Durante a abertura do Ano Judiciário, nesta segunda-feira (2), o presidente Luiz Inácio Lula da Silva afirmou que o Supremo Tribunal Federal não busca protagonismo político. Segundo ele, a Corte também não teria invadido atribuições de outros Poderes.
A declaração foi feita no plenário do próprio STF, em Brasília. O discurso ocorreu diante de ministros, autoridades dos Três Poderes e representantes do sistema de Justiça.
Discurso contrasta com críticas crescentes ao Supremo
A fala de Lula, no entanto, contrasta com um debate que cresce fora dos palácios. Parte da sociedade, juristas e parlamentares apontam que o STF tem extrapolado seus limites constitucionais nos últimos anos.
As críticas se concentram no aumento de decisões monocráticas. Também recaem sobre inquéritos abertos sem provocação externa e restrições à liberdade de expressão.
Protagonismo judicial ou invasão de competências?
Ao afirmar que o Supremo não tomou atribuições de outros Poderes, Lula adota uma narrativa que ignora críticas recorrentes. Para opositores da Corte, o STF deixou de ser apenas intérprete da Constituição.
Em várias ocasiões, decisões do Supremo tiveram efeito prático de legislar. Em outras, interferiram diretamente em temas que seriam de responsabilidade do Congresso Nacional.
Alinhamento entre Executivo e Judiciário
O discurso do presidente também reforça a percepção de alinhamento entre o Executivo e o Judiciário. Para críticos, essa proximidade enfraquece o sistema de freios e contrapesos.
A defesa irrestrita do STF, sem reconhecimento de excessos, aumenta a desconfiança de parte da população. Muitos veem a Corte como um ator político ativo.

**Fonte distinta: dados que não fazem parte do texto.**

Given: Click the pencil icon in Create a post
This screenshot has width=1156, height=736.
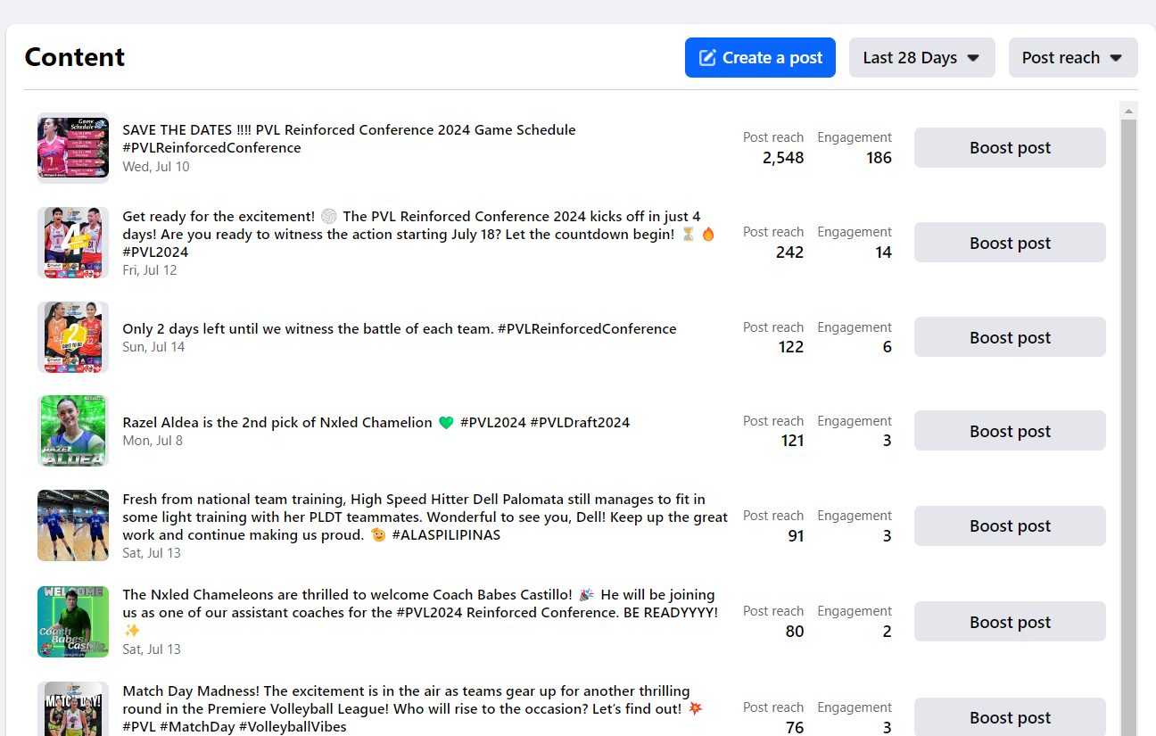Looking at the screenshot, I should click(707, 58).
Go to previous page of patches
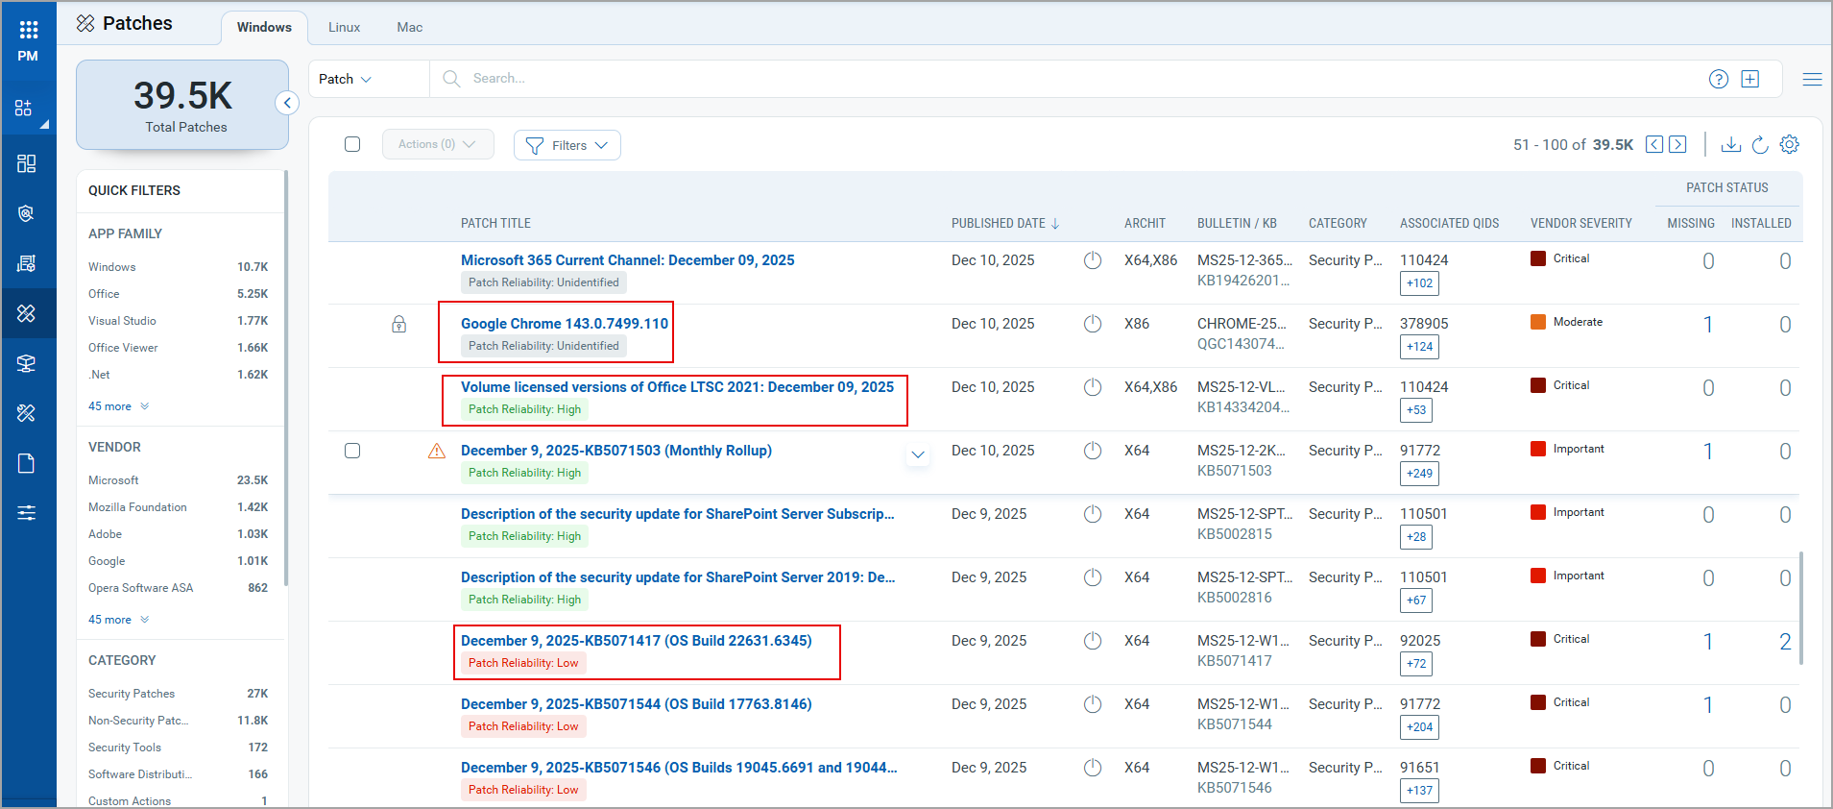This screenshot has height=809, width=1833. click(1653, 144)
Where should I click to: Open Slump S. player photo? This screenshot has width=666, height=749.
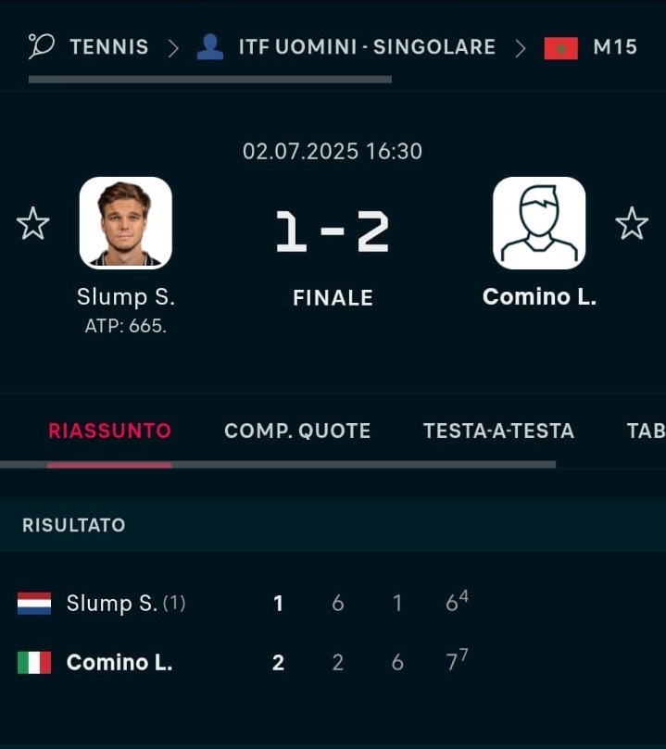[126, 223]
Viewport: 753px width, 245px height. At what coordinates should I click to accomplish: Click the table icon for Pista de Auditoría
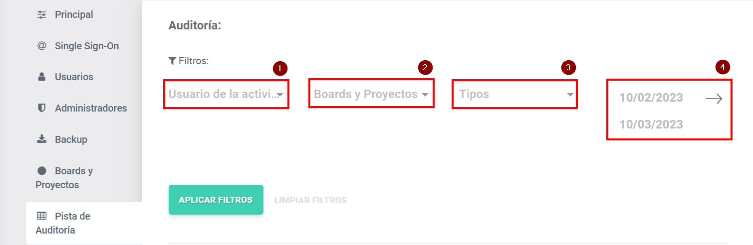point(42,216)
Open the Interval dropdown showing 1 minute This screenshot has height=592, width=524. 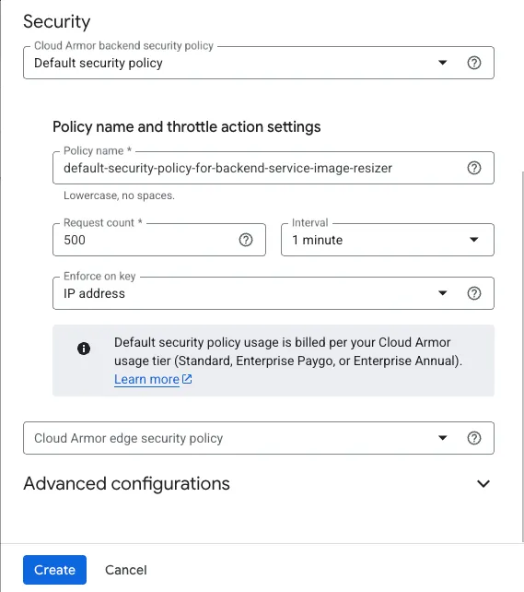click(x=388, y=240)
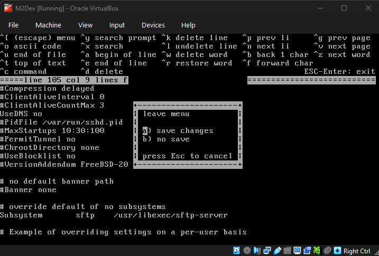Open the network adapter status icon
Screen dimensions: 379x256
coord(267,250)
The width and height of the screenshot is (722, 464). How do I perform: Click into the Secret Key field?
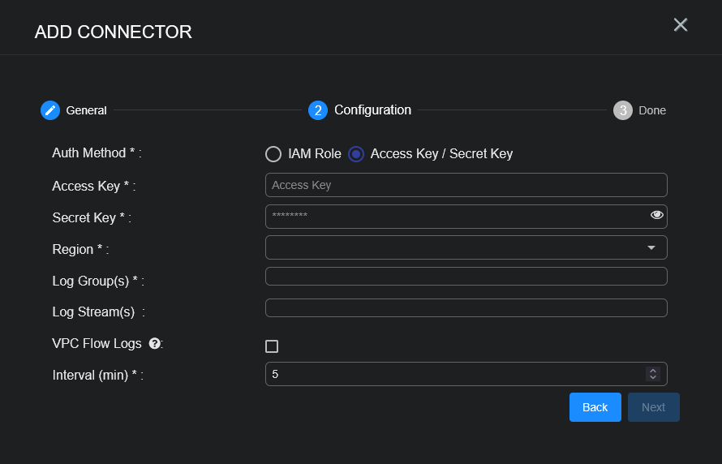click(x=454, y=216)
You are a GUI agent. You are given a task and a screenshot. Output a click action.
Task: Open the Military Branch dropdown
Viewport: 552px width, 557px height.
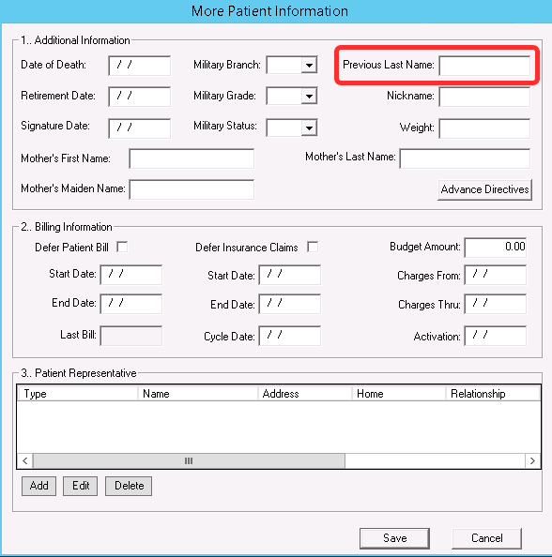point(309,66)
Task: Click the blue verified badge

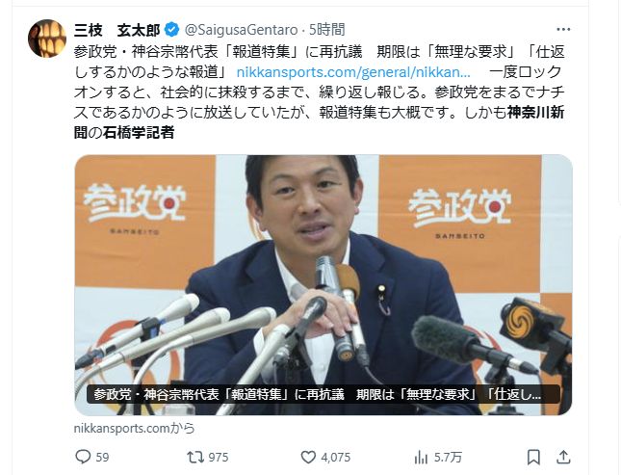Action: 171,30
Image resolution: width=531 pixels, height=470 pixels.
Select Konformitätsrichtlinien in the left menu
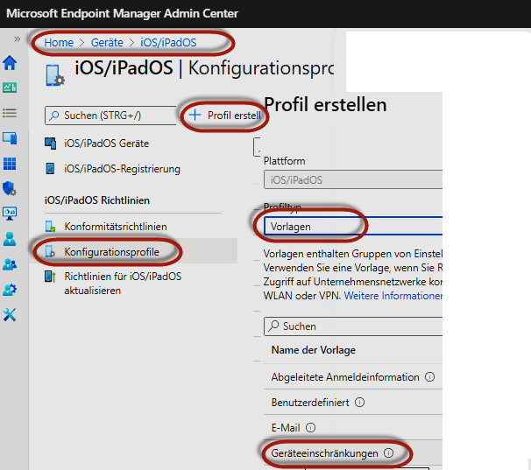(115, 227)
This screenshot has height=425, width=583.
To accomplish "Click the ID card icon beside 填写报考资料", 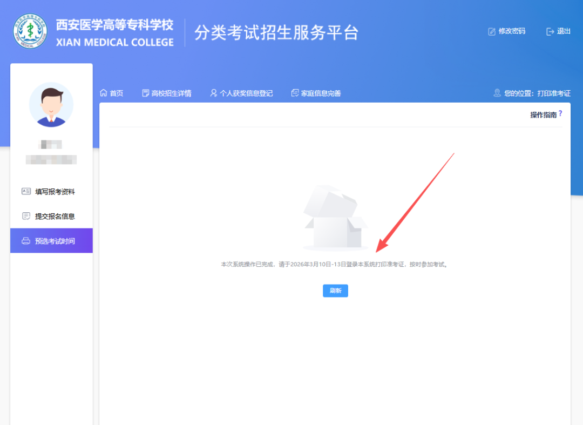I will 26,191.
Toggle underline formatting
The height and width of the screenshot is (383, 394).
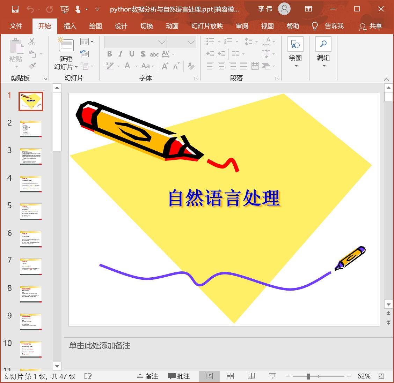coord(131,54)
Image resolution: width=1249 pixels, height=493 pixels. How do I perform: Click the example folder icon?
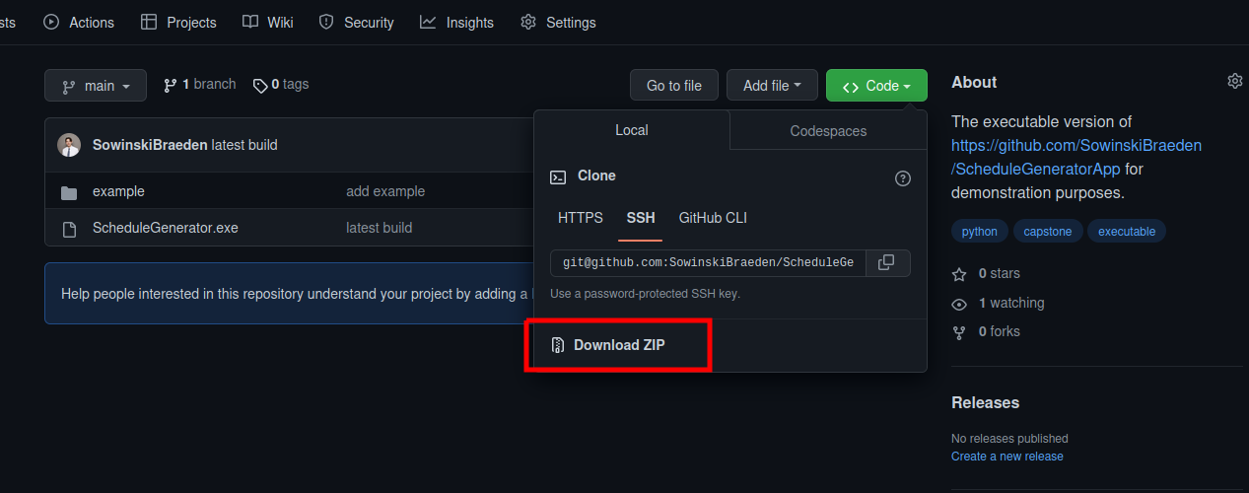(x=69, y=192)
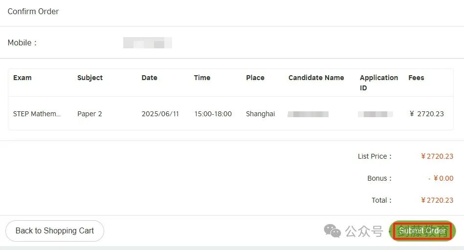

Quem vigia o guardião da Constituição?
A solenidade marcou a retomada oficial dos trabalhos do Judiciário após o recesso. Porém, também reacendeu um debate sensível no país.
A questão central não é a importância do Supremo. O ponto central é o limite de sua atuação. Para muitos brasileiros, esses limites já foram ultrapassados.